Suzan Liu’s installation piece ‘Narrative Circuit’ is the second in a series of wire installations – the first being done for Space Invaders, a Half Dozen show at 4A. This piece is larger and more intricate. In this work Liu experiments with colour, using a full gamut of used network cables. Her piece is a drawing that has managed to jump off the wall, with the linear skeins extending over the wall though points of interest, or nodal knots, that seem to express something of the network or woven narrative lines. The installation is part abstract synopsis, part synaptic chart.
In the same downstairs gallery, Theresa Lemon, Patsy Marfura and Annunciata Nunuk Wilson (artists from Peppimenarti) are hung in dialogue with Liu’s piece. The name of this community is drawn from the Aboriginal words Peppi (rock) and menarti (large), referring to the rock formation that overlooks the community. Paintings and weavings from the community have won major awards across the country and have been show in large museums both in Australia and internationally. The fine shimmering of these paintings responds in scale to Liu’s thin meandering line, and this pairing brings to the fore the content of the Peppimenarti work as opposed to their formal qualities. In much work from Peppimenarti the two dimensional canvas work relates to the woven nets, baskets and other useful objects; the community is considered to be one of the foremost groups of Indigenous weavers in the country.
The Theresa Lemon’s are perhaps the lynchpins of the entire exhibition. Called ‘Weaving Designs’ they show how the very practice of weaving can inform other alternative practices, here painting. The nomenclature Lemon uses is even reminiscent of Western knitting books and again opens up interesting resonances to other weaving and knitting practice.
Tjampawa Katie Kawiny is a Tjala elder. The Tjala Community (in the region near Amata in the far north of South Australia) is also known for their contemporary weaving, often effigies of animals, camp dogs and other members of the community. Are these paintings an extension of this practice? What is the conjuring ability of two-dimensional representation over the effigy?
Tjampawa Katie Kawiny’s work is characterised by a bold use of colour and pattern. In this show the movement between the abstract and the representational, and the transformation of traditional forms is evident. It is an honour to be able to show her work for the first time in Sydney and we are planning on bringing a more thorough representation of Tjala Art emerging artists in 2009.
Kate Just’s ‘Homeward Bound’ video series is a curious tangent from her body of work, which generally involves large knitted sculptural pieces and installations, such as her a large scale knitted interpretation of the pink fountain in Bosch’s Garden of Earthly Delights. In these video fragments, filmed over 8 years on Just’s return trips to the family home in the United States, we see small family moments; her father drives a car through a snowstorm, her mother knits, dogs wander through the hallways and her grandmother and father discuss the contents of the fridge.
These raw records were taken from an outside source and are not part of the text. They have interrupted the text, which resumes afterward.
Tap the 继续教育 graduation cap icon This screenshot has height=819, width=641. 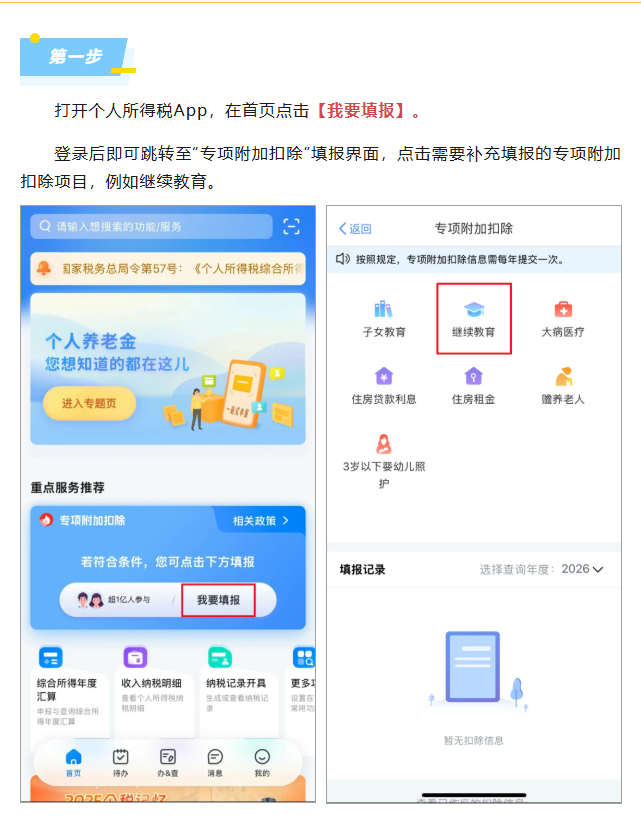474,309
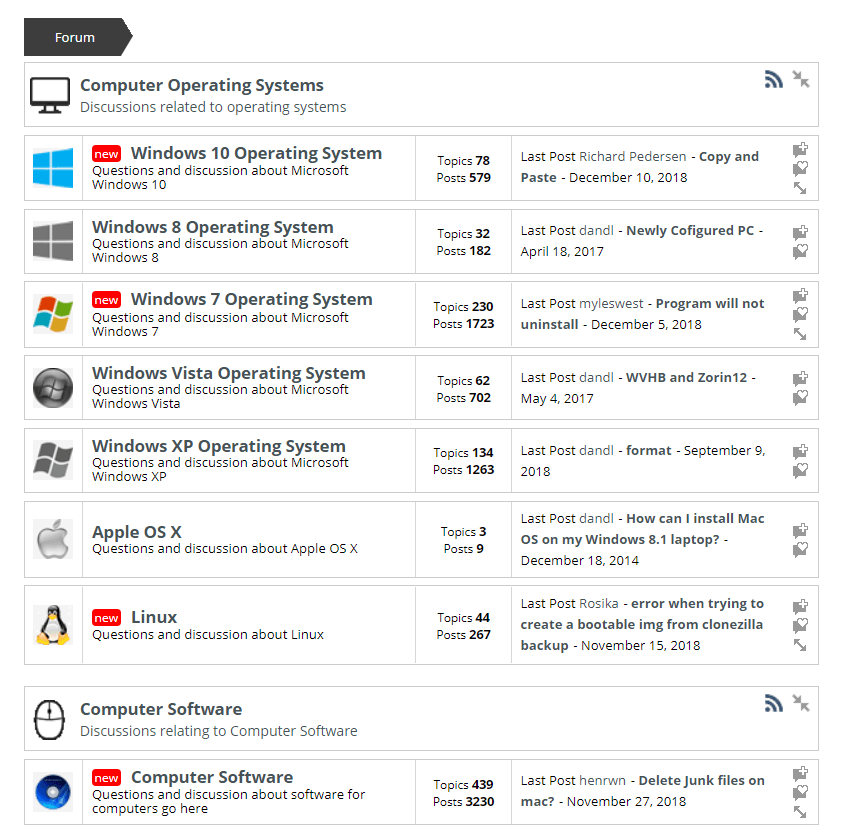
Task: Click the Windows 10 logo icon
Action: point(53,168)
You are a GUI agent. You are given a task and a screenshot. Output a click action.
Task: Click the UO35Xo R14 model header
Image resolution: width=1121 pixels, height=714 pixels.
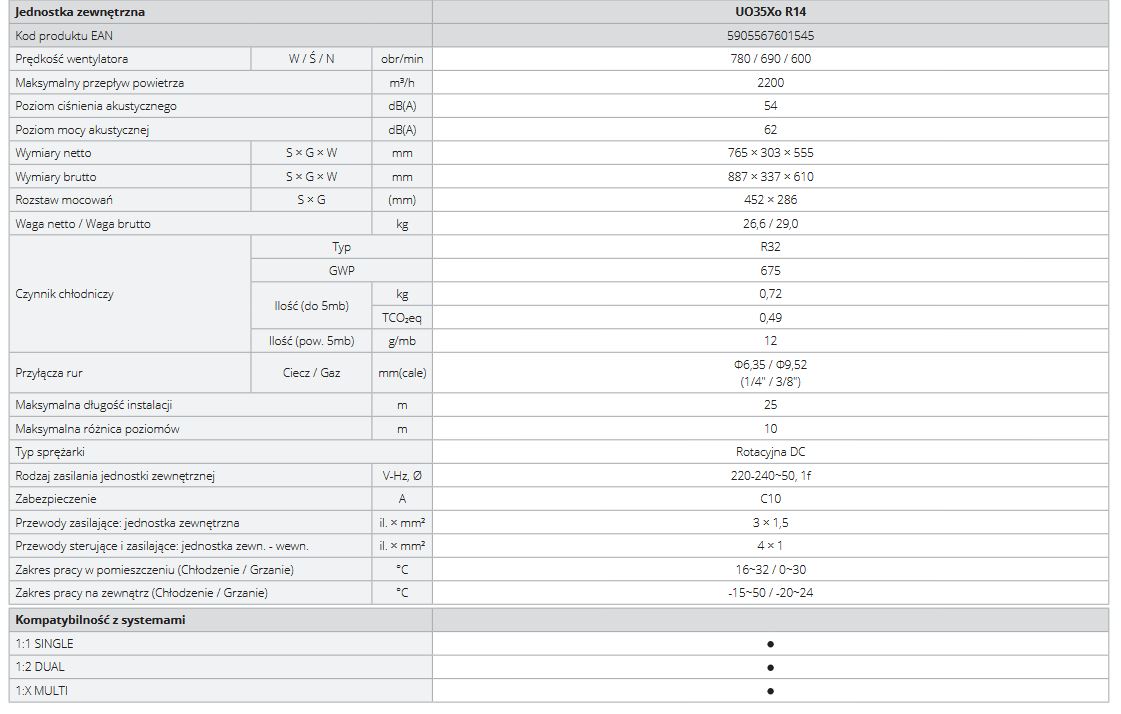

These fragments of Just’s travels home are ‘bound’ together in this 8-minute video.
Also included in this exhibition is Ruark Lewis’s ‘Signals V’ , a woven ball and demarcated stick. This is one of Lewis’s ‘decoys’ from his Index of Kindness project – these decoys use form and striking colour-contrast to draw the viewer into a complex web of concrete texts, sound and performance which is derived from cross-currents of signals of language conflict. Lewis often uses flags, cotton, wool and other soft and common materials. Included here, this object opens up a pathway to Lewis’s larger project.
Zoran Strbac work continues in an experimental vein similar to the practices of Peppimenarti. Strbac has taken the craft of wire weaving and sculpture and coupled it with the Belgian linen of high art. The use of wire, even silver wire, creates a tension between the ‘femininity’ of textile crafts and masculine ‘hardware’ (although this work is the luxurious silver version earlier works used galvanised steel straight from the Bunnings shelf). The subtle patterning further relates to the high modernism of Mondrian and other hard-edge abstractionists.
In Nicholas Tory’s video work entitled Berlin Prague Mexico, photographs have been animated and altered through digital means. The images taken on his travels are then meticulously reconstructed piece by piece, colour by colour and layer by layer. The constant transition from one to the other gives a sense memory and time passing. Although formally the works seem tapestry-like it is the way Tory effects the fabric of the image line-by-line that connects him most directly to the practices of weaving narratives, places and memories together in artworks which is the subject of this exhibition.